This is largely an issue for you to decide based on your theoretical assumptions about the data and what lies behind them. When you calculate an arithmetic average, you are assuming that the intervals are reasonably similar. (That is, you are implicitly stating that $3-2 = 2-1$ and $3-1 = 2\times (3-2)$.) If you believe that is a reasonable assumption, and others in your field (e.g., reviewers) are likely to agree with you, then it's fine. Using means with ordinal data tends to be more defensible when:
- There are a larger number of ordinal levels (a rule of thumb is $\ge 12$);
- the ordinal levels are composed of many components (e.g., ratings for many related questions are aggregated into a composite); and/or
- the raters were instructed / tried to make the ratings equal interval.
It isn't clear to me that those hold in your case, but it is for you to decide.

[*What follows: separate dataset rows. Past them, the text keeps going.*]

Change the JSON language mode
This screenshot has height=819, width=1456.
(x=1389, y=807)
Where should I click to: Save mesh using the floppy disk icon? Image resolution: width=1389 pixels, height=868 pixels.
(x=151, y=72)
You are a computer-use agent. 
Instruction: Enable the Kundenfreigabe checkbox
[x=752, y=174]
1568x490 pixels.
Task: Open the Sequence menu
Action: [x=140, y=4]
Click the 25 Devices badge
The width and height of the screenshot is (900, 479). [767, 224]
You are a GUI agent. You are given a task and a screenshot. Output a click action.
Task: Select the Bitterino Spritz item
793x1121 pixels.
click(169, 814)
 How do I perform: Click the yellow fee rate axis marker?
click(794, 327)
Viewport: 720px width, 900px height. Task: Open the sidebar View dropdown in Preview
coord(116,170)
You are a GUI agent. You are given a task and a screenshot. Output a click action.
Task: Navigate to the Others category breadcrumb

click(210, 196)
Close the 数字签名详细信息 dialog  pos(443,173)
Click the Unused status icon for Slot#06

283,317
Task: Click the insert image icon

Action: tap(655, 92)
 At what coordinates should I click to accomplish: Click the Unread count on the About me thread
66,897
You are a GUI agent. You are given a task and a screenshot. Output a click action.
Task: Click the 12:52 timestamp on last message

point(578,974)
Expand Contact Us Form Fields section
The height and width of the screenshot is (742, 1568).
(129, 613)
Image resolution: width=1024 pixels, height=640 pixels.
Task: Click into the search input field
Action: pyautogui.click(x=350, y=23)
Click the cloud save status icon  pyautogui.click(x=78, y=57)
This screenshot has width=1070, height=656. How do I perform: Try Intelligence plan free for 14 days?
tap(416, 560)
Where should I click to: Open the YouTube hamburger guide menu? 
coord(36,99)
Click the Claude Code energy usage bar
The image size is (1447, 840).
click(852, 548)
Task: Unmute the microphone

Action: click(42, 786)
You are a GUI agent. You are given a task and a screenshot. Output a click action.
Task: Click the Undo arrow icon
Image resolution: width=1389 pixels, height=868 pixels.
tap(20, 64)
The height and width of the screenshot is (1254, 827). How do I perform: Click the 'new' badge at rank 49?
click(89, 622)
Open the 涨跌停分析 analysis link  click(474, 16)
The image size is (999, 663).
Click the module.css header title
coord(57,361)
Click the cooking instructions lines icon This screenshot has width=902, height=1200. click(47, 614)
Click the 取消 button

You also should think hard about what you mean by '"mainly" rated as 2'. Again, that is for you to decide. However, I would not think of the set of ratings $\{1,1,2,3,3\}$ as "mainly" being $2$, despite the fact that the mean is $2$. I would interpret that as being a somewhat polarizing word, with some thinking it's 'easy' and some thinking it's 'hard'. But again, this is a theoretical issue for you to decide.
For what it's worth (almost certainly very little), if it were me, I would think your ratings were not amenable to be described by means. I think I would interpret '"mainly" rated as 2' as the majority of raters gave this word a 2. That is, I would select words that received $>50\%\ \rm ``2\!"$s.
By contrast, I suspect that you don't only want to select individual words '"mainly" rated as 2', but also want the entire set of selected words to be rated $\approx 2$. To check that aspect, I would feel more comfortable using the mean of all the ratings for all the selected words (or the mean of the words' means). At this point, you are averaging over many more ratings and I think the mean would be more defensible.